Eternal Silence replaces Silent Existence
Posted : December 24, 2004 at 8:20 pm [IST]
PV Narasimha Rao is no more. I liked his impression-less face. Sometimes it appeared to me a real shrewd one. But I liked him more as a scholar. He knew many languages. I was reminded of his great command over Hindi and Urdu beside other foreign languages, when I heard yesterday a character who is just the opposite. I mean Shri Dev Ghowda- another former prime minister who still aspires to be the prime minister one day, but can’t speak Hindi even after taking some crash courses.
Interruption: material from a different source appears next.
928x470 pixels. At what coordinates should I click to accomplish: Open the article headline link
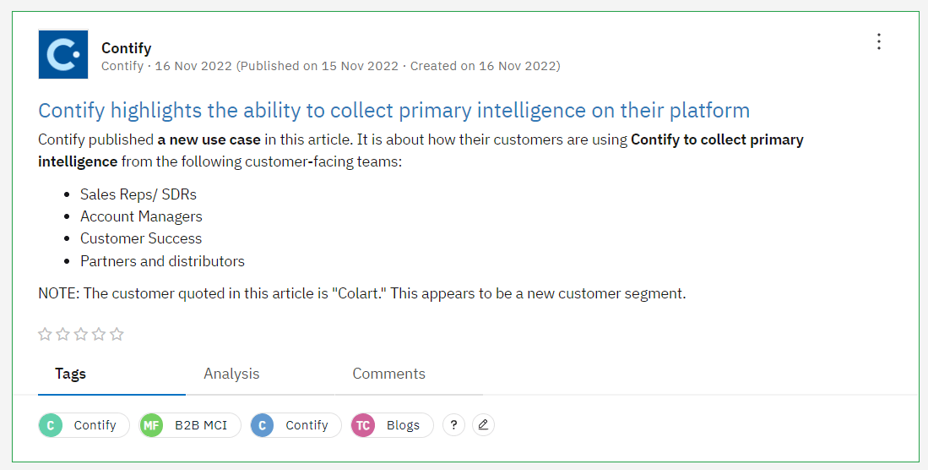tap(393, 110)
But the best part of Rao was his selection of a technocrat such as Dr. Man Mohan Singh as Finance Minister and delegation of the total responsibility of reviving the poorest condition of the country’s economy with full support. I was excited to find Dr. Singh, the present Prime Minister declaring Late Rao as ‘The godfather of India’s economic reform’. It is magnanimity of Dr. Singh. The duo brought back the confidence and pride of the nation and that too very fast. Even a commoner picked up some terms such as ‘foreign exchange reserves’, GDP growth, liberalization and globalization that were not very popularly quoted earlier and their meanings too. His handling of foreign affairs was praiseworthy.
He was an intellectual with root in rural India and survived the cruel assaults from politician crooks that he decided early in life to make company with. As otherwise, how could have tolerated a buffoon such as Sita Ram Kesari?
He gave silence a meaning and perhaps a means for survival. In his ‘Insider’ he talked against the dynamistic democracy of the country. His silence after loosing the war of supremacy in Congress Party was something unique and exemplary for the old timers to emulate. All the print media today is full with good articles about him. Except for some young and immature TV channel news readers who talk without a text, the whole of print media today was full of his praise.
Very soon the people will forget Narshimha Rao, but he will certainly remain the main creator of liberalized economy. And when India becomes ’superpower’ one day, he shall be their as one who started it in a big way. I quote some headlines from some news papers:
“The god father of India’s economic reforms is gone”
“Rao unshackled business fetters”
“The legacy of 1001-96 still lives on”
-Times of India
“Rao, Prime Minister of India Changing, is dead: P V Narasimha Rao, the man who presided over the most dramatic paradigm shift in post-independent India’s attitude towards itself and the world, died this afternoon. He was 83″
-Indian Express
The mind of the Insider By Sekhar Gupta: Narasimha Rao was not the most accessible or charismatic of PMs. But he was always on the job. P.V. Narasimha Rao was the first serving prime minister I got to meet one-on-one in my reporting days and I had done very little to deserve that honour
-Indian Express
Behind chill, healthy respect- RASHEED KIDWAI
P.V. Narasimha Rao’s relations with Sonia Gandhi remained shrouded in mystery. Both reticent persons, they did little to set the record straight.
Two legacies & a leader, Singh inherits crown, thorn: P.V. Narasimha Rao, who died on Thursday afternoon, took India to the market, left behind a festering wound at Ayodhya and gave the nation its current Prime Minister. -The Telegraph
PS. Rao stays outside, even in death: New Delhi/Hyderabad, Dec. 24: Even in death, P.V. Narasimha Rao kept away from the Congress headquarters that he had avoided since being forced to step down as party chief in humiliating fashion eight years ago. The former Prime Minister’s 9, Motilal Nehru Marg house in Delhi is barely 200 metres from the 24, Akbar Road Congress headquarters but Rao never visited the office after being forced out of the top party job just months after the 1996 Lok Sabha election rout.
His body was not about to do so either.
The flower-decked army gun carriage carrying Rao’s body was to have been kept briefly at the Congress office this morning for the party rank and file to get a last glimpse before it was flown down to Hyderabad. But the gun carriage could not make it past the main gate,
Lover of obscurity-The prime minister of consensus by Sunda K. Dutta Roy in The Telegraph
P.V. Narasimha Rao made a revealing complaint and an intriguing request at our last meeting two years ago. Reiterating that he was the only Congress prime minister “not of the family” to complete a full term, he added bitterly, “And I am still paying for it!” The request was to send him a set of critical questions about the demolition of the Babri Masjid. “Don’t spare me,” he urged. “Be as harsh as you can.”